In the Last Tournament, Tennyson makes Sir Tristram stabbed to death, by Sir Mark in Tintag’il Castle, Cornwall, while toying with his aunt, Isolt the Fair, but in the History he was in bed in Brittany, severely wounded, and dies of a shock, because his wife tells him the ship in which he expected his aunt to come was sailing into port with a black sail instead of a white one.
The poet-laureate has deviated so often from the collection of tales edited by Sir Thomas Malory, that it would occupy too much space to point out his deviations even in the briefest manner.
THACKERAY, in Vanity Fair, has taken from Sir Walter Scott his allusion to Bedredeen, and not from the Arabian Nights. He has, therefore, fallen into the same error, and added two more. He says: “I ought to have remembered the pepper which the Princess of Persia puts into the cream-tarts in India, sir” (ch. iii.). The charge was that Bedredeen made his cheese-cakes without putting pepper into them. But Thackeray has committed in this allusion other blunders. It was not a “princess” at all, but Bedredeen Hassan, who for the nonce had become a confectioner. He learned the art of making cheese-cakes from his mother (a widow). Again, it was not a “princess of Persia,” for Bedredeen’s mother was the widow of the vizier of Balsora, at that time quite independent of Persia.

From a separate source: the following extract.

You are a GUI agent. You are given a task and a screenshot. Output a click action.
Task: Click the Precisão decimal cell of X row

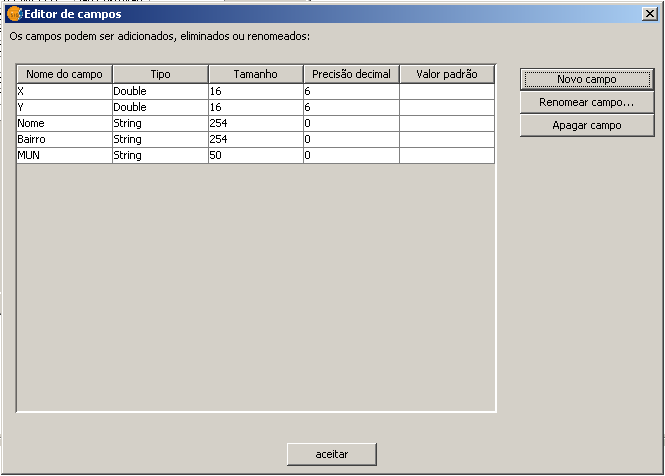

VICTOR HUGO, in Les Travailleurs de la Mer, renders “the Frith of Forth” by the phrase Premier des quatre, mistaking “Frith” for first, and “Forth” for fourth or four.
In his Marie Tudor he refers to the History and Annals of Henry VII. par Franc Baronum, “meaning” Historia, etc.
Henrici Septimi, per Franciscum Baconum.
VIEGIL has placed AEneas in a harbor which did not exist at the time. “Portusque require Velinos” (AEneid, vi. 366). It was Curius Dentatus who cut a gorge through the rocks to let the waters of the Velinus into the Nar. Before this was done, the Velinus was merely a number of stagnant lakes, and the blunder is about the same as if a modern poet were to make Columbus pass through the Suez Canal.
In AEneid, in. 171 Virgil makes AEneas speak of “Ausonia;” but as Italy was so called from Auson, son of Ulysses and Calypso, of course AEneas could not have known the name.
Again, in AEneid ix. 571, he represents Chorinseus as slain by Asy’las; but in bk. xii. 298 he is alive again. Thus:
Chorinaeum sternit Asylas
Bk. ix. 571.
Then:
Obvius ambustum torrem Chorinseus ab ara
Corripit, et venienti Ebuso plagamque
ferenti
Occupat os flammis, etc.
Bk. xii. 298, etc.
Again in bk. ix. Numa is slain by Nisus, (ver. 554); but in bk. x. 562 Numa is alive, and AEneas kills him.
Once more, in bk. x. AEneas slays Camertes (ver. 562); but in bk. xii. 224 Jaturna, the sister of Turnus, assumes his shape. But if he was dead, no one would have been deluded into supposing the figure to be the living man.